Cedric Henderson Jr. (born March 3, 2000) is an American professional basketball player for Šiauliai of the Lithuanian Basketball League (LKL) and the EuroCup. He played college basketball for Southwest Tennessee Community College, Campbell Fighting Camels and the Arizona Wildcats.

==High school career==
Henderson attended Briarcrest Christian School at Eads, Tennessee.

== College career ==
Henderson attended Southwest Tennessee Community College after finishing high school. During his period at Southwest Tennessee, he was coached from his father Cedric Henderson. The next three years, he played college basketball with Campbell. During his second season with the Camels, he averaged 15 points and 4.4 rebounds per game and was named to the Big South All-Second Team. After three years with Campbell, he was transferred to Arizona for his final college year.

==Professional career==
===CSM Constanța (2023–2024)===
After going undrafted in the 2024 NBA draft, Henderson signed a contract with CSM Constanța of the Romanian Liga Națională. In his first professional season, he averaged 15.7 points, 3.5 rebounds and 2.3 assists per game, shooting 45.2 percent from three.

===PAOK Thessaloniki (2024–2025)===
On July 11, 2024, Henderson signed with PAOK Thessaloniki of the Greek Basketball League.

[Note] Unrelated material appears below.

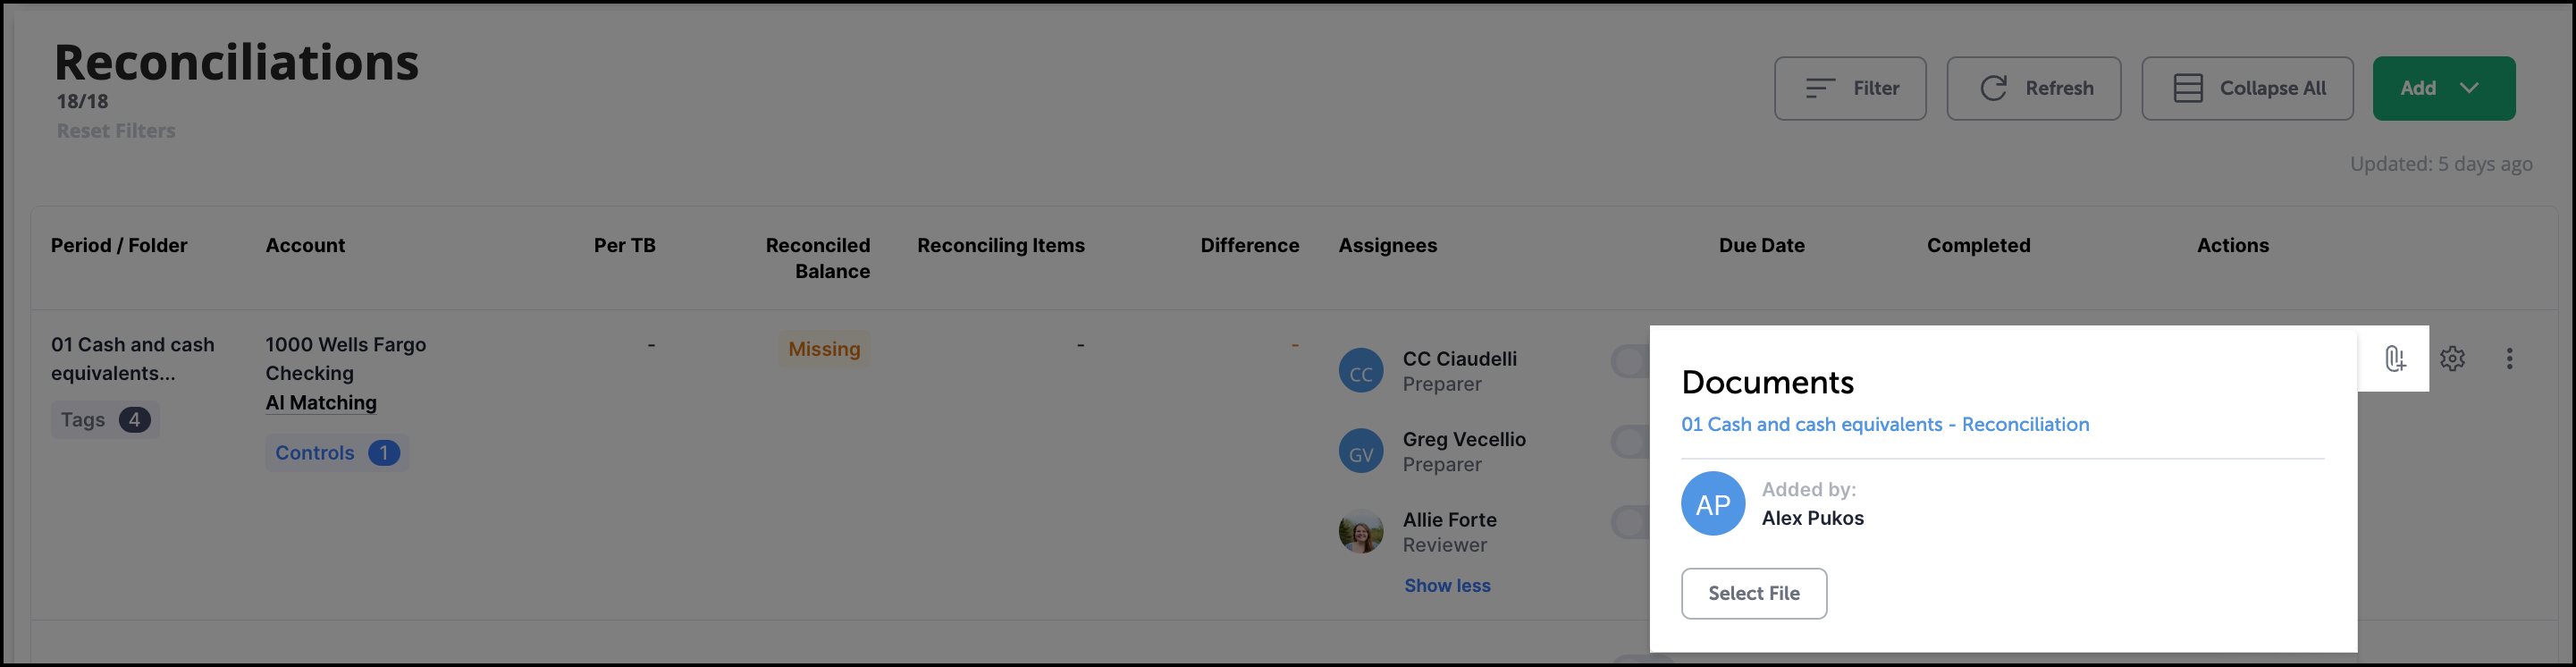Open the Filter options
Image resolution: width=2576 pixels, height=667 pixels.
coord(1849,89)
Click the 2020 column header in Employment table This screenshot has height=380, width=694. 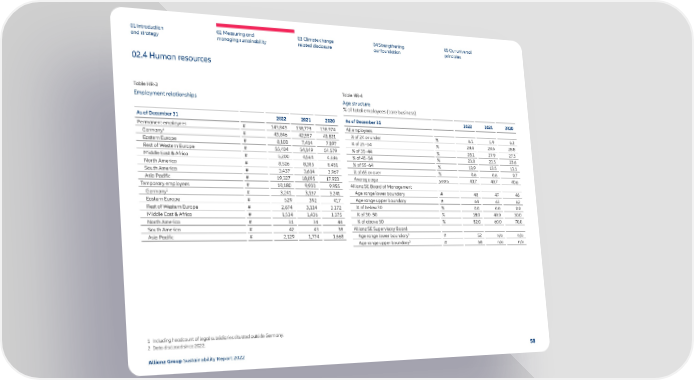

===Šiauliai (2025–present)===
On July 26, 2025, Henderson signed with Šiauliai of the Lithuanian Basketball League (LKL). On April 12, 2026, Henderson recorded a career-high 40 points on 14-of-21 shooting from the field, leading Šiauliai to a 107–90 home victory over Rytas Vilnius. He led the LKL in scoring, finishing the regular season with averages of 18.1 points, 4.2 rebounds and 2.1 assists per game. On July 7, 2026, Henderson extended his contract through the 2026–27 season.

==Personal life==
Henderson's father, Cedric Henderson, was also a professional basketball player who played for 4 years in the NBA from 1997 to 2001 with the Cleveland Cavaliers and the Golden State Warriors.